_Recorded data:_

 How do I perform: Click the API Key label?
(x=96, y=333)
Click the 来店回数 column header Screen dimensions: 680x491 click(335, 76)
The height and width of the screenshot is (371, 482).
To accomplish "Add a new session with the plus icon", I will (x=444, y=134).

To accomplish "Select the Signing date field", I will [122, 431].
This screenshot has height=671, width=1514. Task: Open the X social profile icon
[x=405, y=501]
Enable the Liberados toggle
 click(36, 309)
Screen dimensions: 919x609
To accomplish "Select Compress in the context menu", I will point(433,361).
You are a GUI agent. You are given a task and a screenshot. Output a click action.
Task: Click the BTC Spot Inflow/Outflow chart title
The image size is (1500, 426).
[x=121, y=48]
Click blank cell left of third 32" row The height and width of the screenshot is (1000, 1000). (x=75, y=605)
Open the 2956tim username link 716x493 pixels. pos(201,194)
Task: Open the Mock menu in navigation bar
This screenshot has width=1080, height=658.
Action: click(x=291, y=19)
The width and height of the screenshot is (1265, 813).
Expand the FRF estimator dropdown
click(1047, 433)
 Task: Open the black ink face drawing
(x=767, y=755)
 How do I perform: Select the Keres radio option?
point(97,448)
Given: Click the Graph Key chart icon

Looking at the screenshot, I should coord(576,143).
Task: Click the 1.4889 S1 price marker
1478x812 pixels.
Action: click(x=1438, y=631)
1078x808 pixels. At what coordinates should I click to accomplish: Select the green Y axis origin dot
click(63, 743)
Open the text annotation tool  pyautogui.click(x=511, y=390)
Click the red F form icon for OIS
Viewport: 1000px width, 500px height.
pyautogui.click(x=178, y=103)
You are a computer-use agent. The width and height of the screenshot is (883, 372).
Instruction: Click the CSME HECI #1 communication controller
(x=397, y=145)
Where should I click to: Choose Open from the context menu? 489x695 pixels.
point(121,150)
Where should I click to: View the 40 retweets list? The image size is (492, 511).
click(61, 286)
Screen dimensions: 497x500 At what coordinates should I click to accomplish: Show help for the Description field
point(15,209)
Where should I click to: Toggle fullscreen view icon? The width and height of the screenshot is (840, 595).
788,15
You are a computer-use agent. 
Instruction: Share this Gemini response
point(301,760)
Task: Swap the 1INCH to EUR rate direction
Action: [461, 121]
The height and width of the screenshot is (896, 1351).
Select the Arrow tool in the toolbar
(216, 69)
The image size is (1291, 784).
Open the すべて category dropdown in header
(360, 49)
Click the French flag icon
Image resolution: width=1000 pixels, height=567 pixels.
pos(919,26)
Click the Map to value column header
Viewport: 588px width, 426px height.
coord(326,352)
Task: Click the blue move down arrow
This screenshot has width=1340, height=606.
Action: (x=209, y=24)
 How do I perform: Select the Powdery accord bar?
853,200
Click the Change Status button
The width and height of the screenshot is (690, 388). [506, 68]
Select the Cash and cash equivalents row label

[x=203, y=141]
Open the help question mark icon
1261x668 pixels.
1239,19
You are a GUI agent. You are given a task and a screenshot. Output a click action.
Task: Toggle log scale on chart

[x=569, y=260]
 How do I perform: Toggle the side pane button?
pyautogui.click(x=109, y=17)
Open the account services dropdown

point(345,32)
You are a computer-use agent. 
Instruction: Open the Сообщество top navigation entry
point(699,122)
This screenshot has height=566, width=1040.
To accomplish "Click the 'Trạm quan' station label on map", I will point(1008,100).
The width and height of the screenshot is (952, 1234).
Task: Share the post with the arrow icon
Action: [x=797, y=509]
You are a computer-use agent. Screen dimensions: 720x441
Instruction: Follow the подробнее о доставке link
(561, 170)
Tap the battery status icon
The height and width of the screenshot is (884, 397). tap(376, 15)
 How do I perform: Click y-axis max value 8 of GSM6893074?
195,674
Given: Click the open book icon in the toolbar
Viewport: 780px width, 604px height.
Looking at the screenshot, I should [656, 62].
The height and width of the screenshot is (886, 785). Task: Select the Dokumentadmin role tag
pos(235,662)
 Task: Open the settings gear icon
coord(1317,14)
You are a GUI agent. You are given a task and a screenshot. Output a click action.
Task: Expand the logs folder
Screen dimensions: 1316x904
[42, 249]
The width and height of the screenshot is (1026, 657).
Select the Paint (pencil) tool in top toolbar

_What you are asked to do:_ Return exactly the lines in the records above, beginning with the one that holds "Screen dimensions: 1316x904" and ending with the last.

_Written answer:_
Screen dimensions: 1316x904
[42, 249]
The width and height of the screenshot is (1026, 657).
Select the Paint (pencil) tool in top toolbar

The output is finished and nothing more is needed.